We had been looking at ourselves on-screen for more than two-and-a-half years, and it wasn’t pretty. The pandemic left many men with more wrinkles and weight, less hair and energy, and a general disapproval by the way we look.
“Studies show that the increase of webinars and virtual meetings have led to an increase in facial dissatisfaction overall.” notes Kim Nichols, M.D., the celebrity dermatologist and owner of NicholsMD of Greenwich.
So what? We’re guys -who cares how we look? Well, it’s finally time to admit the obvious: We do!
Women, of course, have long known both the benefits and the sublime pleasures of spa treatments. And for almost as long, they’ve been trying to get the men in their lives-husbands, boyfriends. fathers, brothers and sons -to experience them, too.
Now, as guys are back to in-person meetings and dates in real time, we’re having to do so without Zoom’s “Touch up my appearance” feature or the filter that smooths wrinkled skin. In fact, we’re steadily leaving virtual rooms and showing up in light-filled, calm and soothing spas in record numbers. According to the International SPA Association, men’s presence in spas has shot up from 31 percent ten years ago to 47 percent today.
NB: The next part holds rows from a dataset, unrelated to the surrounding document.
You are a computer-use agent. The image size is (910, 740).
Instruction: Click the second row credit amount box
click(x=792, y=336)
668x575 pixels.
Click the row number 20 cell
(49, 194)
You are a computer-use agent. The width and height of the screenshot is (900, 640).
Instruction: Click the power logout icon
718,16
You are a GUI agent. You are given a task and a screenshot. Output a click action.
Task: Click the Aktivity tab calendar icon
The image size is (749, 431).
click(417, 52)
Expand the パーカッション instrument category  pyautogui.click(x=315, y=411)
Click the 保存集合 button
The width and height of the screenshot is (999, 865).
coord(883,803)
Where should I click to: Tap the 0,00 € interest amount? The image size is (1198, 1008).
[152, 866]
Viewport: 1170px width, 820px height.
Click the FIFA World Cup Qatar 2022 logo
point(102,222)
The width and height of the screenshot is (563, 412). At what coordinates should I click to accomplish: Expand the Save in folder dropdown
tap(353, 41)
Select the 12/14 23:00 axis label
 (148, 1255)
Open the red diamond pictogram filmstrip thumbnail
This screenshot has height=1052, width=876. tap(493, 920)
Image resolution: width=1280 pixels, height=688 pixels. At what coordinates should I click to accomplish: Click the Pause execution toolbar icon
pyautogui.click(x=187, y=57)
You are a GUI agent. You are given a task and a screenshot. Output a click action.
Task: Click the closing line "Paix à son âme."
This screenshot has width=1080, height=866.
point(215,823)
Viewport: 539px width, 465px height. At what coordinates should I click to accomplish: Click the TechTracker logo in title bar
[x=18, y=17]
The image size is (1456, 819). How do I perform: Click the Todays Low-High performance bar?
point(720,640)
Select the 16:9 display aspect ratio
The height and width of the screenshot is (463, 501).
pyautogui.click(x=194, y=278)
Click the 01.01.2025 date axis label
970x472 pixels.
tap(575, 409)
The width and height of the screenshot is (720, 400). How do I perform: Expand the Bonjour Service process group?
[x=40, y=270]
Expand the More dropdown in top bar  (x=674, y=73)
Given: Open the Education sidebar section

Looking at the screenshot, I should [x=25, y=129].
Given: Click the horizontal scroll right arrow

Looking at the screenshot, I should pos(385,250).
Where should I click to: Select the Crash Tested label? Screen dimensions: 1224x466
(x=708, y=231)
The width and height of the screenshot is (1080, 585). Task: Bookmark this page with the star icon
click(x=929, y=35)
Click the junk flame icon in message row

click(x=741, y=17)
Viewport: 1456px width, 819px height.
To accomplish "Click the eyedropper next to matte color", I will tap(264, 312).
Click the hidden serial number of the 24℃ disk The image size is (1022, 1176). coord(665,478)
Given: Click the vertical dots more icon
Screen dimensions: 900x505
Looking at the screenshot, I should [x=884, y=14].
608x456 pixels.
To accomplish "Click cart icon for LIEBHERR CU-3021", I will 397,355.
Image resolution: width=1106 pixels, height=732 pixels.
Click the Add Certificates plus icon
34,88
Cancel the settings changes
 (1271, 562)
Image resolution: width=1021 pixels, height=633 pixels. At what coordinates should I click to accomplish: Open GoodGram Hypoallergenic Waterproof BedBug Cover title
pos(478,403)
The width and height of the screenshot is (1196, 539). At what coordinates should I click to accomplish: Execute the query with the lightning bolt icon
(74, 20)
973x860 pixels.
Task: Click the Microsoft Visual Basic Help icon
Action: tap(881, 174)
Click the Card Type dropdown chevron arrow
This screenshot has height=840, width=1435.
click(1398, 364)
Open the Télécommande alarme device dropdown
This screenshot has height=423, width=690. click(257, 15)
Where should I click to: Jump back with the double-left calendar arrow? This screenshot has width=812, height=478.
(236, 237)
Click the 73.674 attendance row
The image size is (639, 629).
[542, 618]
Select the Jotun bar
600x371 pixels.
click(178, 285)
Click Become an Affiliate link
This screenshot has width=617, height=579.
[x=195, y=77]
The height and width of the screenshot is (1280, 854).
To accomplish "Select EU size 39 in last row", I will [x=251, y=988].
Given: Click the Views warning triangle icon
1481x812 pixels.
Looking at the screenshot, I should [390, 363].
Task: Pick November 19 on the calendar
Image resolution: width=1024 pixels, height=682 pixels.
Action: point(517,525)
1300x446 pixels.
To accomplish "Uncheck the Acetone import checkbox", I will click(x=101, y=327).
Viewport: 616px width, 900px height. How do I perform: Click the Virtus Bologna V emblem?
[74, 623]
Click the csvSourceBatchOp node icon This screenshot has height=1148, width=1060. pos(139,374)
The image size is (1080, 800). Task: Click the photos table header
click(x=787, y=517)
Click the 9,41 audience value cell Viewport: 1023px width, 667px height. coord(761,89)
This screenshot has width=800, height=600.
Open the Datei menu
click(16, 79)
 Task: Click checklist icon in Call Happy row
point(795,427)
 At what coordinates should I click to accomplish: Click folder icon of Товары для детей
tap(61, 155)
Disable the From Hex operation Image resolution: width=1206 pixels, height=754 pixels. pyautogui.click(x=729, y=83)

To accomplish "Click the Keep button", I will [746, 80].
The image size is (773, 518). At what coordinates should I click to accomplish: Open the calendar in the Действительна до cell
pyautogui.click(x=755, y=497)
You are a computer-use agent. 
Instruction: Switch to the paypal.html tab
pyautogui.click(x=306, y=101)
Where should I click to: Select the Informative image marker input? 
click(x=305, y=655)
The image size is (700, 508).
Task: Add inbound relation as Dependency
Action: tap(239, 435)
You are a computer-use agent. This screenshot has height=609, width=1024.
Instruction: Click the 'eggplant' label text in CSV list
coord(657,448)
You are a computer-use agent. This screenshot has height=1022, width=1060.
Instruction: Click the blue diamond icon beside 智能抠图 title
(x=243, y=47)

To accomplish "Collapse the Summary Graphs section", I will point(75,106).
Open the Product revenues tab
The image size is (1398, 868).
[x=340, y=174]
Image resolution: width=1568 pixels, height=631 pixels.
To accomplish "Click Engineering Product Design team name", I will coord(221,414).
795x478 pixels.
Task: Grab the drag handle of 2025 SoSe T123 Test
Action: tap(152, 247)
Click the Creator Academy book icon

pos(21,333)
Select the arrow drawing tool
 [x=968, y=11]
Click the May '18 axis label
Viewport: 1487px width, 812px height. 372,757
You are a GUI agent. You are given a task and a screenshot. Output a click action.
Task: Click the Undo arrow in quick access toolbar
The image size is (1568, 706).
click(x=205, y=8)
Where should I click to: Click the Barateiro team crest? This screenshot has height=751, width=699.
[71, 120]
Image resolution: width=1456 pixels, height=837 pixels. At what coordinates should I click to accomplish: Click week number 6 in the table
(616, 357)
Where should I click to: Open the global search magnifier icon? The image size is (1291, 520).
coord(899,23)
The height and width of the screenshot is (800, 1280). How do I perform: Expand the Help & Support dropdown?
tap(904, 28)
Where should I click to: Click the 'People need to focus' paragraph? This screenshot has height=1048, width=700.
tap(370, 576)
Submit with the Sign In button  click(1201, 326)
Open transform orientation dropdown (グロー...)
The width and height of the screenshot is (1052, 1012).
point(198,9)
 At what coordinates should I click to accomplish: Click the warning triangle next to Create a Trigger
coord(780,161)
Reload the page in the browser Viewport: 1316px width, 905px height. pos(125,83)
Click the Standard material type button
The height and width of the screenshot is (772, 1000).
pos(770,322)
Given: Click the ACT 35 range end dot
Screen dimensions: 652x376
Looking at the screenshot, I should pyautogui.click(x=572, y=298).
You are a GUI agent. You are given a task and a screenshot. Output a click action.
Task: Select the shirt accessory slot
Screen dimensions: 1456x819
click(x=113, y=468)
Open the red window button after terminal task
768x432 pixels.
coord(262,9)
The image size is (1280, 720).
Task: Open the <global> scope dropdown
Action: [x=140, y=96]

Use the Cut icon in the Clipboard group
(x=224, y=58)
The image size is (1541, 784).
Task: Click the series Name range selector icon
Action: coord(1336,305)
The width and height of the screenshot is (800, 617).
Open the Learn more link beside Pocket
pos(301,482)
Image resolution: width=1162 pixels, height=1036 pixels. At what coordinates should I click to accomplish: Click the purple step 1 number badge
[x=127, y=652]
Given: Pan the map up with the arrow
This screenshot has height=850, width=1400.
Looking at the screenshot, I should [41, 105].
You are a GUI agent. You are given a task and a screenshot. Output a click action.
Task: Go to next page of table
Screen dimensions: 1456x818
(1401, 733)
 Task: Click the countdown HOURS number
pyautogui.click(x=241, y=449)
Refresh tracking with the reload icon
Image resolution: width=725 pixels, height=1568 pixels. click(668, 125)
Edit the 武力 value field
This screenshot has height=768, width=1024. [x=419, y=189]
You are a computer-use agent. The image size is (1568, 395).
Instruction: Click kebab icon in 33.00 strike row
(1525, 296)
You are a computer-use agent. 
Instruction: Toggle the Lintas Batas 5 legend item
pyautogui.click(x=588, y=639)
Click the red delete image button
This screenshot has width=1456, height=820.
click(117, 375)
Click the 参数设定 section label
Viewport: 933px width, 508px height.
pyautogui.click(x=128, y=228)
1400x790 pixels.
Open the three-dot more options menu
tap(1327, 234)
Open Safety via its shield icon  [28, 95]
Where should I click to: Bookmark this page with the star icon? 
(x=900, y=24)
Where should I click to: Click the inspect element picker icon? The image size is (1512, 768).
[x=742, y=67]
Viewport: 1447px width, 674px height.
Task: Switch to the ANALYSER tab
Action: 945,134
In the past, guys had to travel to the grand spas of Europe for aesthetic treatments or to only a handful of iconic American spas -The Golden Door in Southern California during Men’s Week, for example or the Homestead in Hot Springs, Virginia (full, obnoxious disclosure: I’ve been to both). But the intersection of Covid-19, prolonged screen time and men’s growing concern for their health and wellness has given rise not only to new aesthetic centers, but also to the opening of half a dozen or more medical spas across Fairfield County in the past two years alone.